**Problem statement:** Which of the lines below include the word "will"? Pull each one out.
----- Records provided -----
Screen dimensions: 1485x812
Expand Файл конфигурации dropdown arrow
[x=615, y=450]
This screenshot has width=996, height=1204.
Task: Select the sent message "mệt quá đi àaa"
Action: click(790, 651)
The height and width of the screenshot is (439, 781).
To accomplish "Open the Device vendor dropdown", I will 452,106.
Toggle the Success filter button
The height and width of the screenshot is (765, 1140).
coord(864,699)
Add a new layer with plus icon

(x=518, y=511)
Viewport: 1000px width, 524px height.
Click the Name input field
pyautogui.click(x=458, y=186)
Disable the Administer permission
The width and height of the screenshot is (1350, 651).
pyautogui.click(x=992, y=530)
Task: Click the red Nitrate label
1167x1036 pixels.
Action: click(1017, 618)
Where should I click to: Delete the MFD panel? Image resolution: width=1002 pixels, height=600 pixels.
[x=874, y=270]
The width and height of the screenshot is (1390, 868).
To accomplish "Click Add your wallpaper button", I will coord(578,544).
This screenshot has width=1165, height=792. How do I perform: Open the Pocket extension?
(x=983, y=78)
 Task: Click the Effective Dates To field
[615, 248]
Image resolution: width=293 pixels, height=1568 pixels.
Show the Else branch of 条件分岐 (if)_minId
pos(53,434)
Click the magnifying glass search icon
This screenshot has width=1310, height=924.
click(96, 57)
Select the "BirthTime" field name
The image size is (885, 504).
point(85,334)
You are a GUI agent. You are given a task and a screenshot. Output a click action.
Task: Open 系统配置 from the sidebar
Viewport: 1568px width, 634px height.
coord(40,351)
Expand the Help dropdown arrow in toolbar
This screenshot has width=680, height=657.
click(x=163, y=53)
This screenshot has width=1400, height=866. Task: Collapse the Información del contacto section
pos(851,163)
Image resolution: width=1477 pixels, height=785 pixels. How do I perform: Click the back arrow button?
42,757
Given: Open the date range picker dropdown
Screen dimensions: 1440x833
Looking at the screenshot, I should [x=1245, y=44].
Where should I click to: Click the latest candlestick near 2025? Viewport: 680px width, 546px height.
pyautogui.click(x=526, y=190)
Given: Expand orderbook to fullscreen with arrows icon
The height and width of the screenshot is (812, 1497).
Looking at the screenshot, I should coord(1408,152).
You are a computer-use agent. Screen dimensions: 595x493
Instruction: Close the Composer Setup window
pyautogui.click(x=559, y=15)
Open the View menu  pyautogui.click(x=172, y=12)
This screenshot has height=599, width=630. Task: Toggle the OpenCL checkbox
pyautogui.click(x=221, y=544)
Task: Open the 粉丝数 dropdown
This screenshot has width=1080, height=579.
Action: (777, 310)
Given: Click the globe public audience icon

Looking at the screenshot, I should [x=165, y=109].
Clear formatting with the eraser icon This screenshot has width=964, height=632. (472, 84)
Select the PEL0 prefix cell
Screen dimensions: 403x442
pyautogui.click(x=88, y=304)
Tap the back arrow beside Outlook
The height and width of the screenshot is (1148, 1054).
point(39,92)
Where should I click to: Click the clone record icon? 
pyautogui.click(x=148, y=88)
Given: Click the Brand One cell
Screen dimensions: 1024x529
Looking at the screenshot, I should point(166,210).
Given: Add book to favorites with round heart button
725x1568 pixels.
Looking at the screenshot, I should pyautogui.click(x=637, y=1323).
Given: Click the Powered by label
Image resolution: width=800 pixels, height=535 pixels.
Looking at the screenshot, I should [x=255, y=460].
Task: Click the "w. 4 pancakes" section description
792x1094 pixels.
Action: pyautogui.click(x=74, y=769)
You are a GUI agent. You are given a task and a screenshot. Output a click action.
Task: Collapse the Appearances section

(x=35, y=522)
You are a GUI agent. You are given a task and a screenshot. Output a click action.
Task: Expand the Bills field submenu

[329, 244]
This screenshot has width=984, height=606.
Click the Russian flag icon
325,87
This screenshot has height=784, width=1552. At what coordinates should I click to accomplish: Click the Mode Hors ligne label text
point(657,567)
-----
**Solution below:**
To accomplish "Open the Device vendor dropdown", I will 452,106.
To accomplish "Click Add your wallpaper button", I will coord(578,544).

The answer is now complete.